As they got older, my husband and I made it clear that if they ever got into trouble and were arrested, they would spend the night in jail. We explained we loved them enough to allow the consequences of their actions to be paid. Oh, sure, I rescued them too many times by bringing my younger daughter’s homework up to school or helping my older daughter with a last minute project. They knew I was not happy with their lack of planning. But I made sure they were never confused that their actions determined my love. One had nothing to do with the other.
Because of this relationship, my daughters shared things most teens never would. Their friends would panic at what I had been told, but my girls knew I always had their best interests at heart. We would talk through options of what they could or should do. They talked, I listened, and only then would we discuss. My goal was to remain calm and open. Even though on the inside I’d be screaming or crying, I had to let them (or lead them) to what were their options and consequences. Teaching them problem solving and critical thinking was my goal. I didn’t always succeed, but I tried.

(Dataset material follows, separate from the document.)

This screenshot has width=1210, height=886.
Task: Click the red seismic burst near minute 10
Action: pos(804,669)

That’s one reason my daughter was able to tell me she had been inappropriately “touched” by another student at her elementary school. I comforted her as she cried, holding her, telling her she did nothing wrong to cause it, and she did the right thing by telling me. Before school next morning I told her teacher. My concern was for the boy as well—where had he seen such actions that he would mimic them? My goal was for the boy to understand it was wrong to touch others like that. He needed to know and learn body boundaries, and that he had crossed the line. Her teacher immediately took me to the vice-principal and the boy was sent to “detention school” for three days. I cried when I found out, because my intent had been for him to get counseling. I believe at that age he needed to be taught, not just punished. I don’t know if he was ever counseled on his actions—my fear is he was not. His father left a message on our answering machine, yelling at me, calling me all sorts of names for getting his son sent to detention. I had my answer. The problem was deeper than just one action of his son.

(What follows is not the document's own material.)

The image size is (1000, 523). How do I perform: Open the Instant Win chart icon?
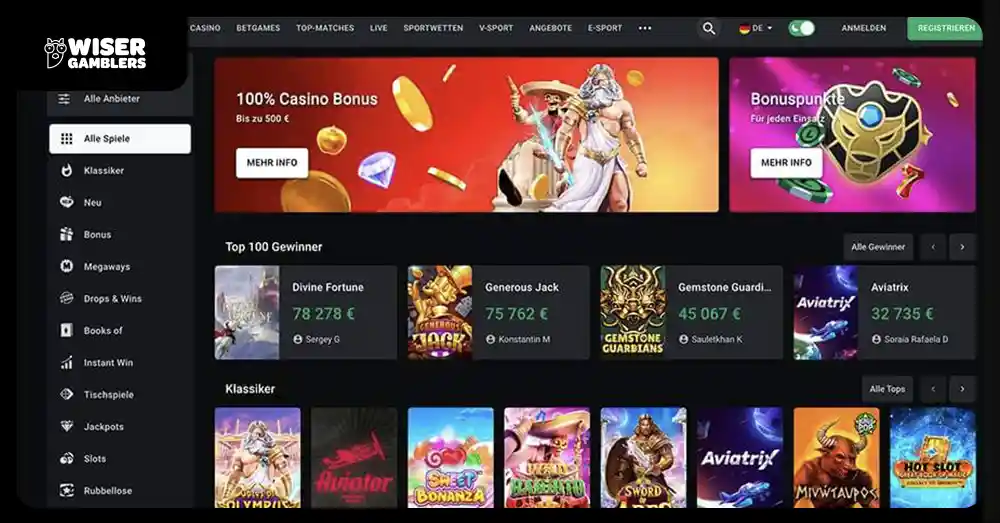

Our children are our most precious treasure. They are priceless and irreplaceable. It is our responsibility to treat them as such. But love is not allowing them to do whatever they want and providing all the comforts and desires of their heart. That is the most unloving thing we can do. Love is about an investment in time and creating a relationship where they are taught kindness and responsibility.
Does your child know, really understand how precious they are to you? Have you told them they can do nothing to make you stop loving them? Have you taught them their actions deserve consequences, good and bad, but that their actions cannot alter your love for them? If not, don’t wait. Do it now. Give them the greatest gift they will ever receive from you…your faithful, unfailing love.